Buying the way to scale
Between 1985 and 1996, the company under CEO Garnett Smith expanded to more than 500 stores and $808 million in revenue, putting it at No. 2 behind AutoZone. With no heir wanting the job, Nicholas hired Goldman Sachs in 1997 to find a buyer, and in 1998 private equity firm Freeman Spogli & Co. took an 86 percent stake for $351 million.
The acquisitions that followed reshaped the industry. In 1998, Advance bought most of Sears' Western Auto operations for $175 million cash plus a 40 percent equity stake, adding roughly a thousand stores. Western Auto itself was no minor chain: it had been founded in Kansas City in 1909 by George Pepperdine and Don Abnor Davis, according to Wikipedia's history of the company — the same Pepperdine whose auto-parts fortune later endowed Pepperdine University. Advance wound the Western Auto name down for good by 2003, closing out nearly a century of independent history within a company most car owners today have never heard of.
Advance kept buying. It picked up 671-store Discount Auto Parts in 2001 for roughly $520 million in cash and stock, went public on the NYSE that November, and by early 2003 had integrated both chains well enough to crack the Fortune 500 at No. 466. The biggest move came in 2013 and 2014: a $2.04 billion acquisition of General Parts International, owner of Carquest and WorldPac, that made Advance the largest automotive aftermarket parts provider in North America by store count, per Wikipedia.
The correction
Scale bought market position, but it also bought complexity Advance never fully digested. Integrating Carquest's independent-dealer network alongside its own corporate stores strained operations for years, and by 2023 the company was exploring an exit from pieces of the empire it had just finished assembling. New CEO Shane O'Kelly sold the WorldPac business to Carlyle for $1.5 billion in 2024 and announced the closure of 523 corporate stores and 204 independent locations, a retrenchment aimed at fixing a cost structure that had ballooned across decades of acquisitions rather than a single misstep. It is the kind of hard chapter that belongs in the ledger next to the growth years, not apart from it: the same appetite for scale that built the company also built the bloat it later had to cut.
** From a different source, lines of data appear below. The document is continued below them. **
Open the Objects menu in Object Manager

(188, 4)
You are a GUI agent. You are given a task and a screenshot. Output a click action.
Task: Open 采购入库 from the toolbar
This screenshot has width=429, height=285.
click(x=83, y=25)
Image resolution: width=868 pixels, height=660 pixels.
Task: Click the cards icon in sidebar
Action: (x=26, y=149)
The insight most retellings miss
The through-line in Advance's history is not the parts counter. It is distribution. A pawnshop-funded startup survived the Depression by adapting to what customers could still afford. A son who inherited a cluttered catalog store won by narrowing it to one category and building same-day delivery around it in 1982, decades before "same-day" became a retail expectation. And the company's most storied acquisition target, Western Auto, only exists in Advance's history because a mail-order auto parts business built in 1909 eventually needed a bigger logistics network than it could build alone. Long before algorithms and fulfillment centers, Advance Auto Parts was already a company that competed on how fast the right part could get to the right shelf.
Every retailer on this list has a version of that same unglamorous truth buried in its founding story: the front end is the brand, but the back end, the catalogs, the warehouses, the delivery trucks, is what actually decides who survives.